Step No. 2: Quit thinking of the RFP as sacred material coming from an all-knowing large company or government agency. There are flaws in every RFP, and many of them are written by people who are too busy for the task. They aren't sure what they want and don't know how to articulate and communicate it in writing.
The good news is that flawed RFPs are often full of warning signs that betray the fact that they're not worth answering. If an RFP contains three or more of the following indicators, skip it. It's not worth it.
1. No specific objective.
Try to locate a clear statement of goals. When the buyer's goals or the benefits they seek are unclear, they're likely just trolling for new ideas. If you can't find such a statement, this RFP isn't worth your time. Let it go.
2. No money.
Buyers who are given new initiatives from their CEOs or board will often learn about the market through an RFP process. If the RFP is supporting a new initiative, it is sent out without a budget. Part of the objective of the RFP is to determine the budget.
This is a losing proposition for you. This is a larger company's attempt to benefit from your free consulting and valuable pricing information. Don't do it.
You can tell that the process is haphazard and poorly conceived when the RFP is overly repetitive in its requests. If parts of the RFP don't make any sense at all, then trust me, it's not you; it's the RFP.
4. No access.
If the company denies you access to the people who will be using the services or products you sell, or any point of entry period, run, don't walk, away from this RFP.
Valid buyers want the best deals they can get for their company. They know that the "best deal," however they have defined it, will be the result of give-and-take with a group of people. Therefore, they provide the opportunity for that exchange to occur.
Only companies looking for the lowest price or for free consulting won't allow access. They just want to read what you're willing to share with them. Don't put yourself and your company in this situation.
5. Boilerplate text.
It's easy to tell a boilerplate RFP that has been created in response to procurement requirements from one that was created by those genuinely seeking a new supplier.
A boilerplate RFP is written in generalities, not specifics. It reads as if something is just a little off. It's obvious that the writer of the boilerplate RFP doesn't have a deep understanding of the project and, in some cases, lacks even a superficial understanding.
Remember, if it doesn't make sense to you, then it's not you; it's the RFP.
As an example, I once came across an RFP where the company attached a letter indicating that respondents should substitute their service offerings wherever they saw the word "products." This company couldn't even be bothered to use the "find" and "replace" commands to identify the services they offer.

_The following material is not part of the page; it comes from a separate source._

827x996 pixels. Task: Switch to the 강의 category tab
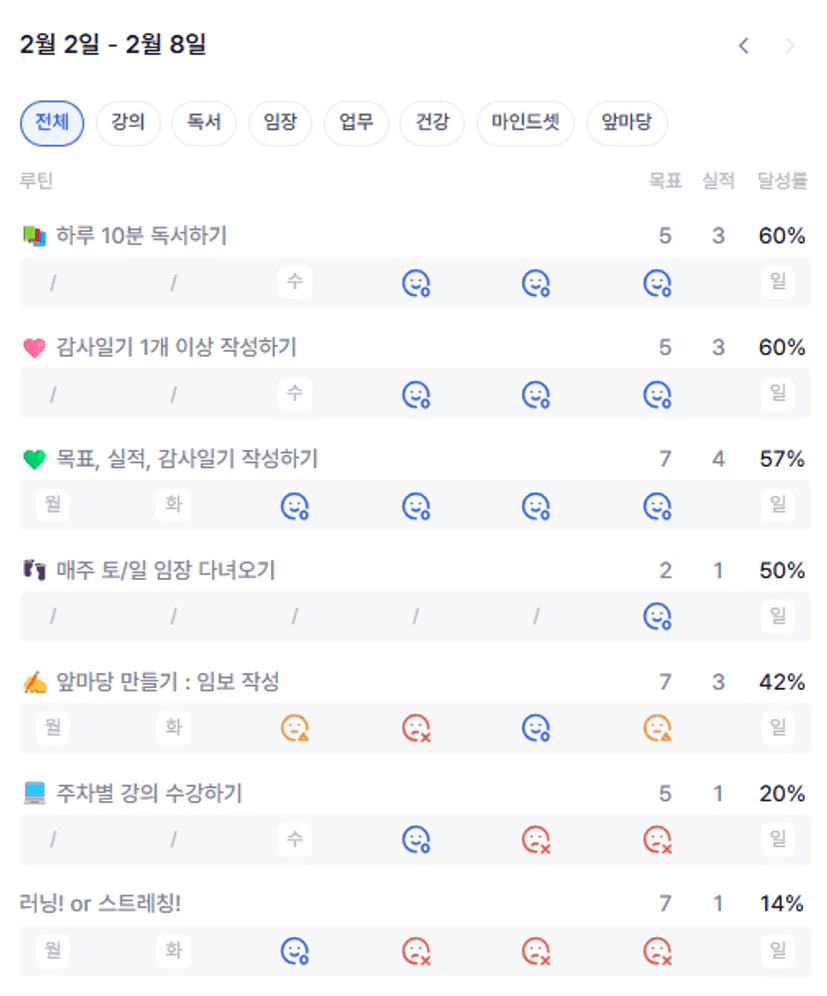point(128,124)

6. Too many invitees to the open meeting.
"Y'all come" is a cattle call, not an invitation to a worthwhile open meeting. Unfortunately, too often that's what you'll get. We call that the "shotgun approach" -- shoot in every direction and see what you hit.
Look to partner with companies that outsource whatever it is that you want to bid on, as they may have succeeded in breaking the RFP. If outsourcers get invited to the meeting, it's a completely different ballgame, likely one in which you don't want to participate.
7. A large variety of attendees at the open meeting.
"Sesame Street" has a song, "One of these things is not like the others." If you can tell that the others don't resemble your company or what you offer in some identifiable way, then you're probably best served by leaving the room. It's obvious the buyers are casting a wide net and don't know exactly what they want.
8. Excessive creative requirements.
Don't give away your best and most creative ideas or deliverables. Requirements of free drawings, sample custom work, or the like are yet another guise for free consulting. Don't fall for it.
9. Cycle of request to delivery.
Immediately discount any RFP that requires a response within seven to 10 days of your receipt of the request. You can be certain that the incumbent knew about the RFP well before 10 days out, as did the company that the prospect favors to win the deal. All you can offer at this point is free consulting.
If you've ever had this happen to you, you know how frustrating and infuriating it is. Too often, people spend day and night working on a proposal and get it in within the deadline, only to find out that the incumbent provider got the deal. It happens time and time again.
Next time, just let it go, and spend the extra time in a hot tub.
10. Tight control of the responses.
When every question in the RFP has tight length restrictions ("200 words or fewer" or "not to exceed one page"), it means the RFP is designed to make the review easier on the reader, not to differentiate the respondent.
This restriction doesn't give you the opportunity to fully make a case. Instead, it shows that the buyers are not serious about making a change in providers. They are probably only going through the RFP process so they can prove they have done it. Don't play their game.
11. Rate card request.
The whole purpose of an RFP is to receive a specific proposal on a specific piece of the business. This includes all of the elements of people, planning, execution, and pricing around that piece of work. If you are asked for a standardized pricing schedule, this is indicative of a market survey, not a business proposal.
Specificity is the key. If it's not there, it's not worth your effort.
12. No reason to leave.
You should find language in the RFP that reflects the problem the prospect is trying to fix, including problems created by the current provider. If there is no identifiable problem in the RFP, then there is no motivation for change. In the end, the deal will go to the incumbent.
If you are seriously considering any RFP that contains three or more of these indicators, skip it. It's not worth your time or effort.